(Data excerpts)
▼▼▼
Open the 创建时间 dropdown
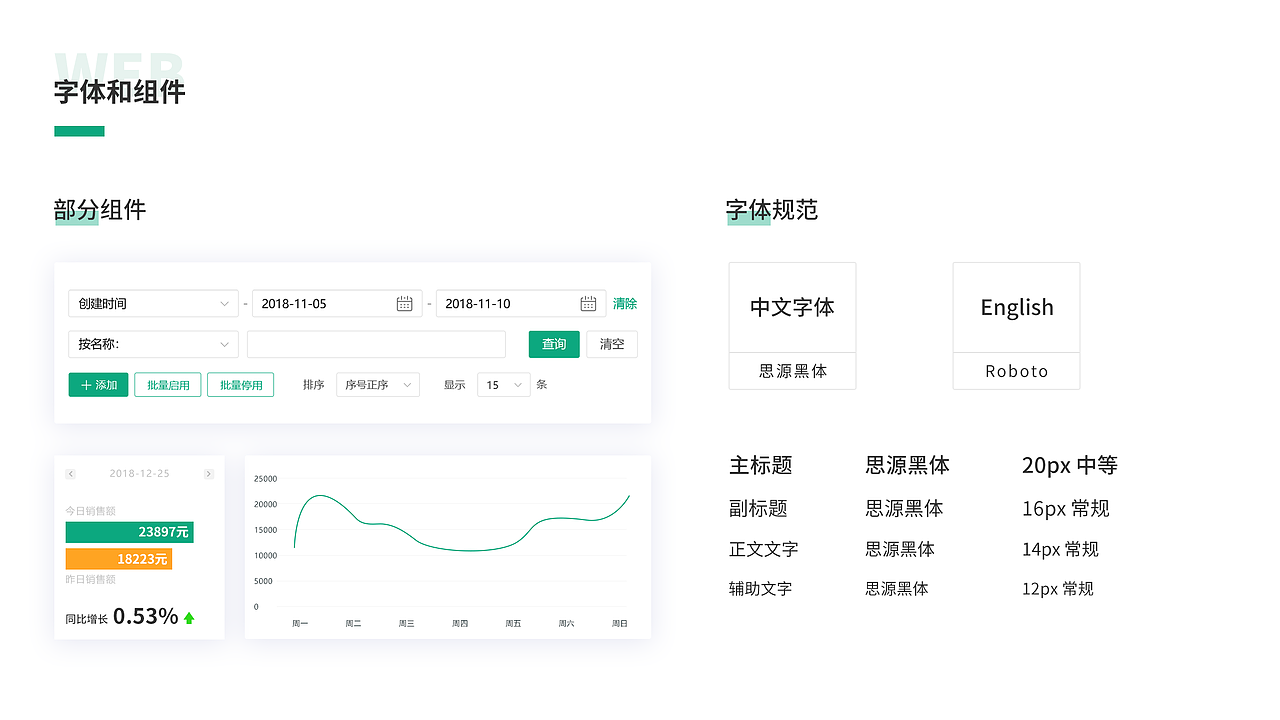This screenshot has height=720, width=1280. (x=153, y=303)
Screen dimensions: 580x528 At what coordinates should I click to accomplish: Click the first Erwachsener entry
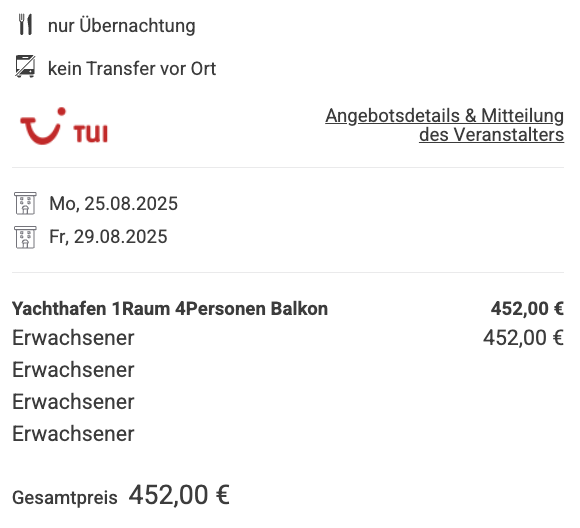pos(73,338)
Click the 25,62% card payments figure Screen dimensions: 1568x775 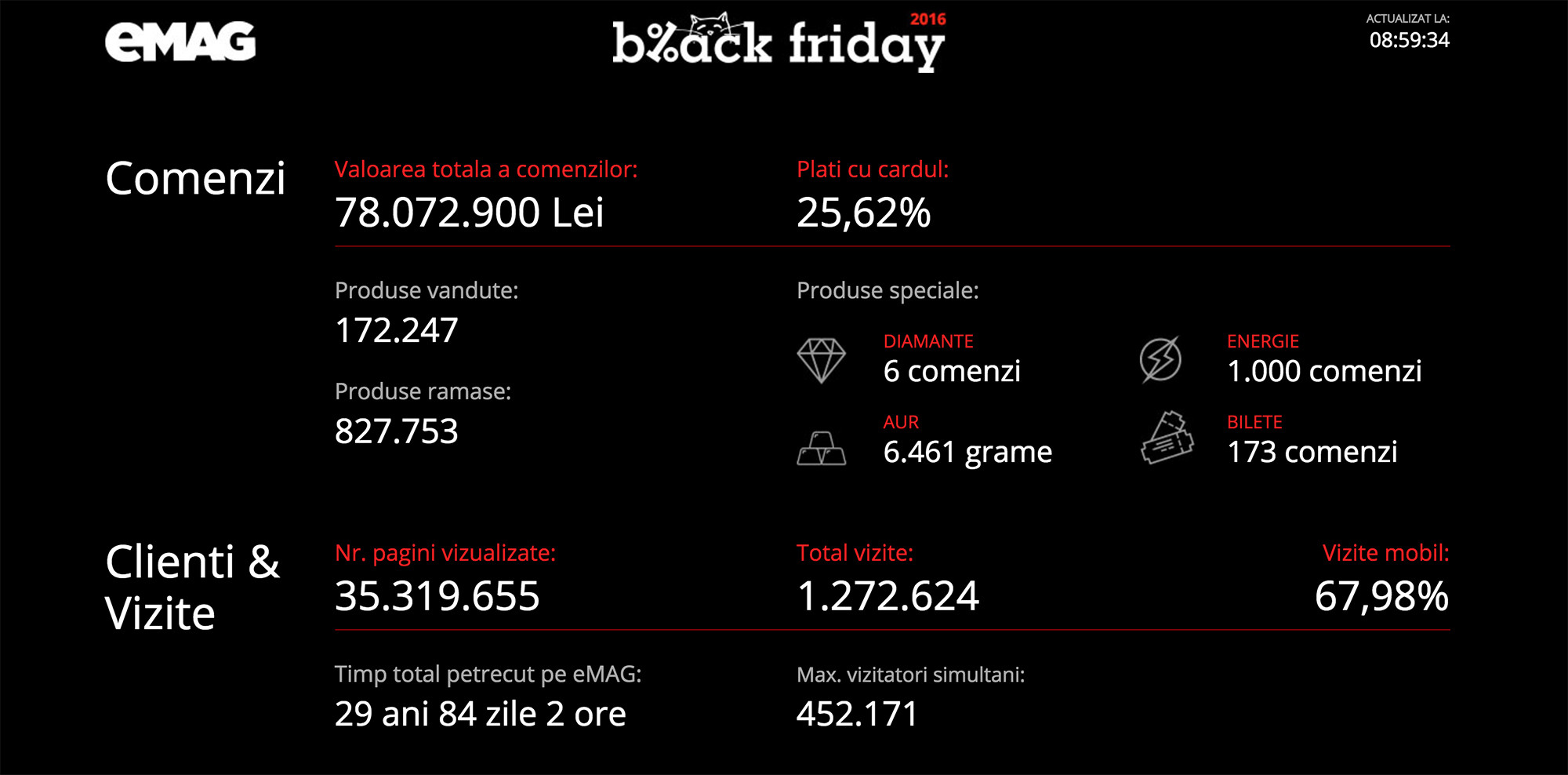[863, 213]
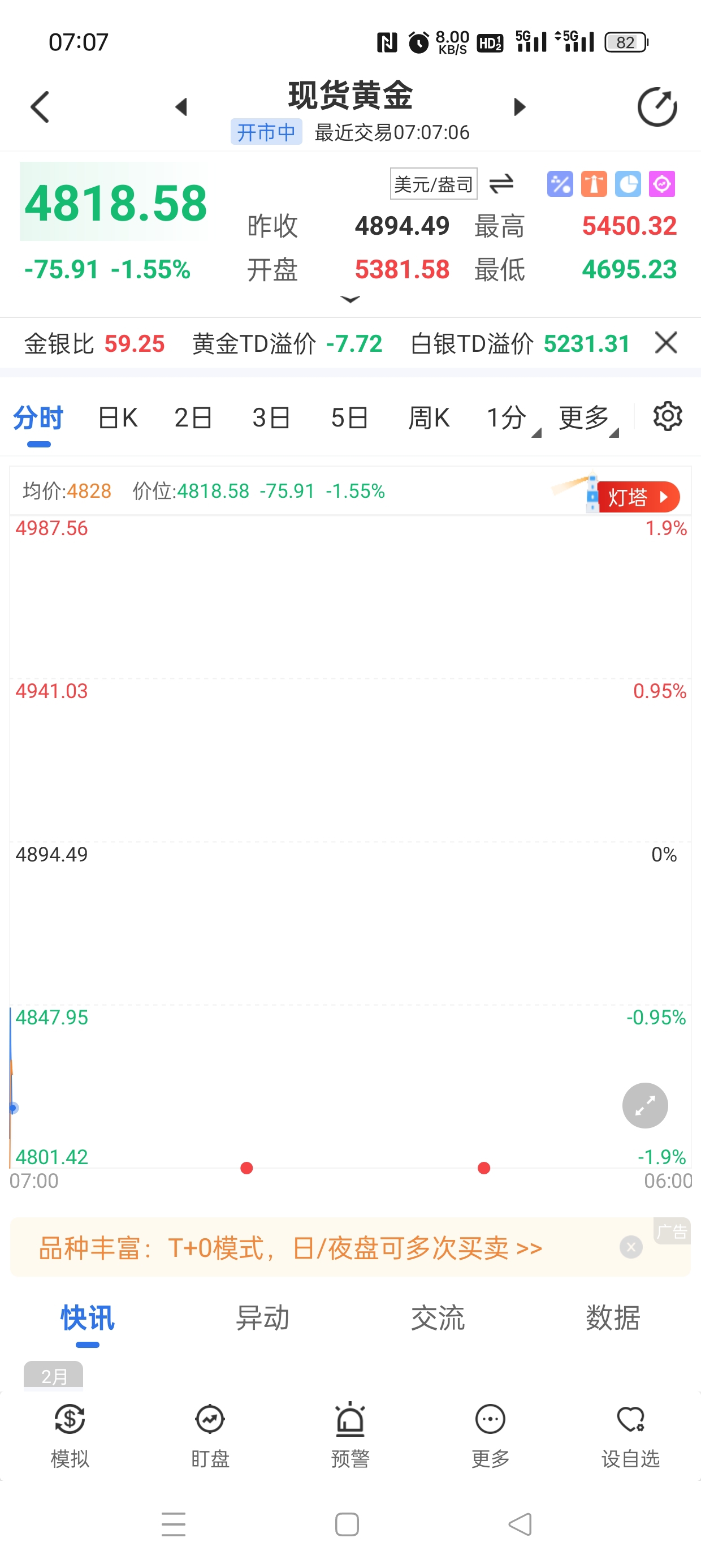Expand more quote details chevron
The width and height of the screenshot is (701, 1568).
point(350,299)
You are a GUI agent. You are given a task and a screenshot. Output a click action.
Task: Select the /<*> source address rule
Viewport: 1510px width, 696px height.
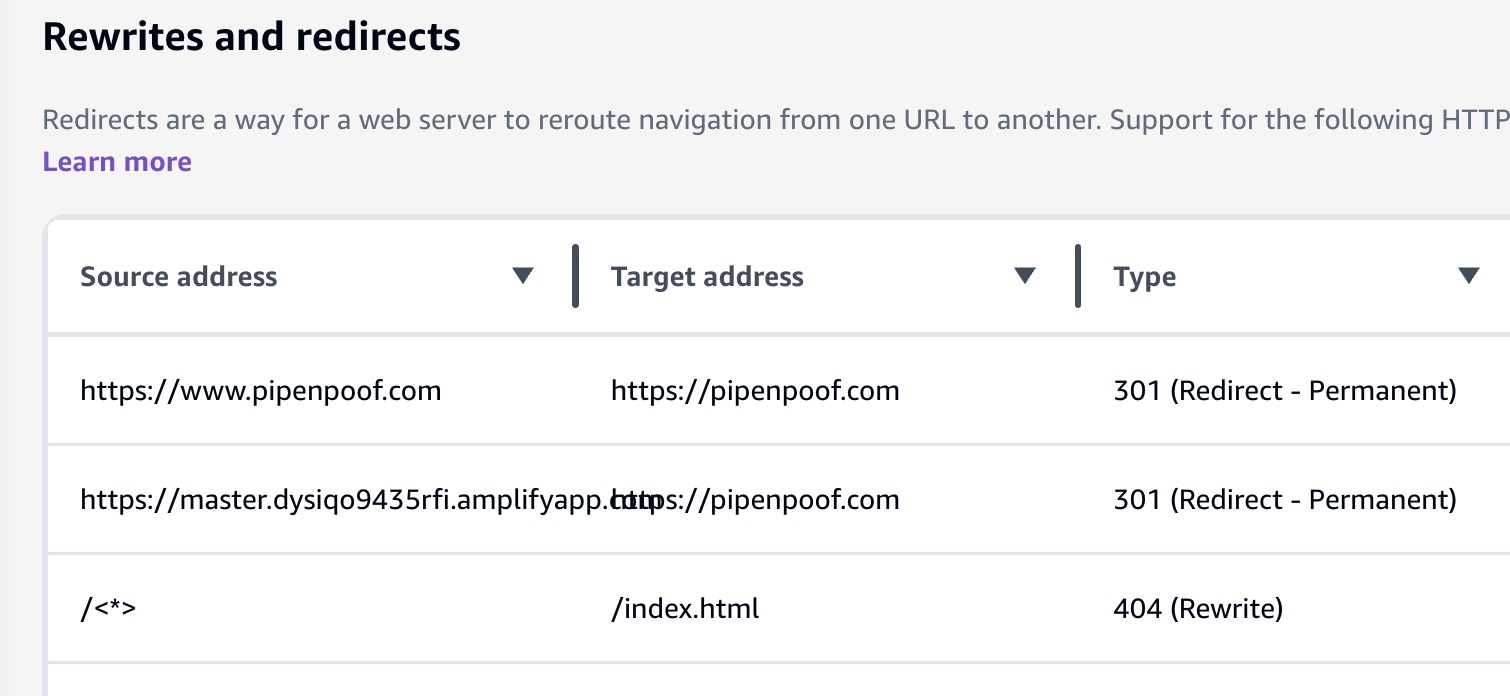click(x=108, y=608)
▲▲▲
| DESCRIPTION OF THE TASK |
What is needed is an exact transcription of the lines from the one holding "You are a GUI" to the end of the data, with every picture left out.

| SOLUTION TO THIS TASK |
You are a GUI agent. You are given a task and a screenshot. Output a click action.
Task: Select the /<*> source address rule
Viewport: 1510px width, 696px height.
click(x=108, y=608)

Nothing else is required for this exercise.